401k And Ira

401k Rollover

What Are The Considerations For A 401K Rollover?

401k Rollover

Throughout the life of an individuals employment, you will no doubt endure several jobs. When you leave employment to resume your next position, you will be faced with determining what to do with your 401K account. A 401K rollover is an option you will consider. Whether or not it is the best option will depend on other factors. The decision, for the most part, will largely depend on the investment options provided by the new 401K plan. If the plan is too restrictive, with no latitude for the degree of investing freedom you wish to maintain, a 401k rollover to IRA may be a better solution than a 401K rollover.

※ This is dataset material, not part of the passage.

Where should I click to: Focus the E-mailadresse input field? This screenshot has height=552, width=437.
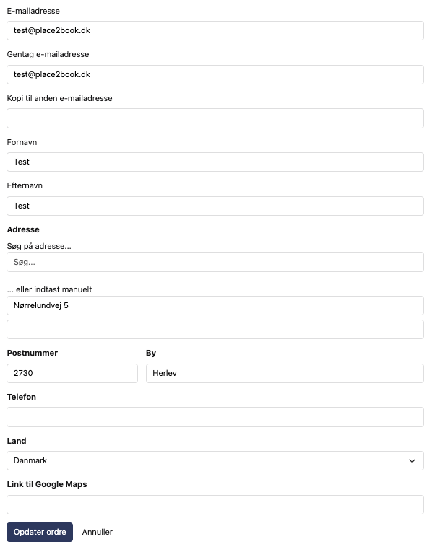pos(215,30)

You are not required to consolidate your retirement account into one 401K rollover but many people opt to do so for a variety of reasons. The first reason is that it is simply more efficient to maintain one 401K account rather than a variety. If you have a structured a versatile solution, you may also have more investment options. For many people who want to take an active interest in managing their 401 k rollover, having the funds pooled in one centralized account allows them to allocate funds in accordance with their desired investment criteria. In some 401K plans, the options can be restricted to a family of chosen funds. Greater flexibility allows the individual to take advantage of access to greater asset classes such as no load mutual funds that can ultimately reduce the fees your account would ordinarily be required to absorb.

401k Rollover

The largest potential advantage of a 401k transfer is a lowering in overall fees. Some investment products have higher fee structures and can be prohibitive. If you have a self directed brokerage account included as part of you 401K rollover option, you can take advantage of sector, index and exchange traded fund products. This can ultimately result in higher returns over the lifetime of you retirement investment activities. In this case, an IRA may be the best solution.

401K rollovers to a IRA is the best alternative for individuals who want to maintain maximum control over their investment decisions whilst continuing to receive the benefits of compounding tax deferred returns. With a direct rollover, the funds from your 401K account are paid straight into your IRA account. The 401K administrator is not required to withhold any income tax and you would not incur any penalties in doing so. For individuals over the age of 59 a separate set of rules apply.

For most, a 401K rollover is a solution that can allow you to continue to accumulate savings and build a nest egg. There are early penalties for early withdrawal so it's important that you obtain the correct documentation, understand your choices and execute the 401K rollover in the most appropriate way.